== TASK INSTRUCTIONS ==
Line by line, the entries below are to be reproduced unaltered.

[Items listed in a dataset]
________________________________________

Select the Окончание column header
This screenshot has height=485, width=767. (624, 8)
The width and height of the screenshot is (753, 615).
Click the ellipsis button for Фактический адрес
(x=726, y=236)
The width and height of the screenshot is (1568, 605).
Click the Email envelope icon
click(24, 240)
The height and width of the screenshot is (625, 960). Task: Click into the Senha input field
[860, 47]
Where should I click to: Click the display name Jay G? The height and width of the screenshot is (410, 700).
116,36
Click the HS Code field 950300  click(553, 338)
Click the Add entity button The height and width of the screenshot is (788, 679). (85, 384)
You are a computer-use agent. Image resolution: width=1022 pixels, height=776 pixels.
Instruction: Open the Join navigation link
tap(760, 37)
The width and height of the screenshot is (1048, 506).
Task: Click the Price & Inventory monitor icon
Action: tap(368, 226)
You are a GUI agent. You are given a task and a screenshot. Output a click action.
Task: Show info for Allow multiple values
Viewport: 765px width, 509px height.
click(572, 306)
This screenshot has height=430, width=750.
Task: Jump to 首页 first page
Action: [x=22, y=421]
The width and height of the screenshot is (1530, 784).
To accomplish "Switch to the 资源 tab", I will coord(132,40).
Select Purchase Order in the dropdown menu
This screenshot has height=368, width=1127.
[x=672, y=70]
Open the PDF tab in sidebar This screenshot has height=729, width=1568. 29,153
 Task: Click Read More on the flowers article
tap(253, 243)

________________________________________

== EXERCISE ANSWER ==
Select the Окончание column header
This screenshot has height=485, width=767. (624, 8)
The width and height of the screenshot is (753, 615).
Click the ellipsis button for Фактический адрес
(x=726, y=236)
The width and height of the screenshot is (1568, 605).
Click the Email envelope icon
click(24, 240)
The height and width of the screenshot is (625, 960). Task: Click into the Senha input field
[860, 47]
Where should I click to: Click the display name Jay G? The height and width of the screenshot is (410, 700).
116,36
Click the HS Code field 950300  click(553, 338)
Click the Add entity button The height and width of the screenshot is (788, 679). (85, 384)
You are a computer-use agent. Image resolution: width=1022 pixels, height=776 pixels.
Instruction: Open the Join navigation link
tap(760, 37)
The width and height of the screenshot is (1048, 506).
Task: Click the Price & Inventory monitor icon
Action: tap(368, 226)
You are a GUI agent. You are given a task and a screenshot. Output a click action.
Task: Show info for Allow multiple values
Viewport: 765px width, 509px height.
click(572, 306)
This screenshot has height=430, width=750.
Task: Jump to 首页 first page
Action: [x=22, y=421]
The width and height of the screenshot is (1530, 784).
To accomplish "Switch to the 资源 tab", I will coord(132,40).
Select Purchase Order in the dropdown menu
This screenshot has height=368, width=1127.
[x=672, y=70]
Open the PDF tab in sidebar This screenshot has height=729, width=1568. 29,153
 Task: Click Read More on the flowers article
tap(253, 243)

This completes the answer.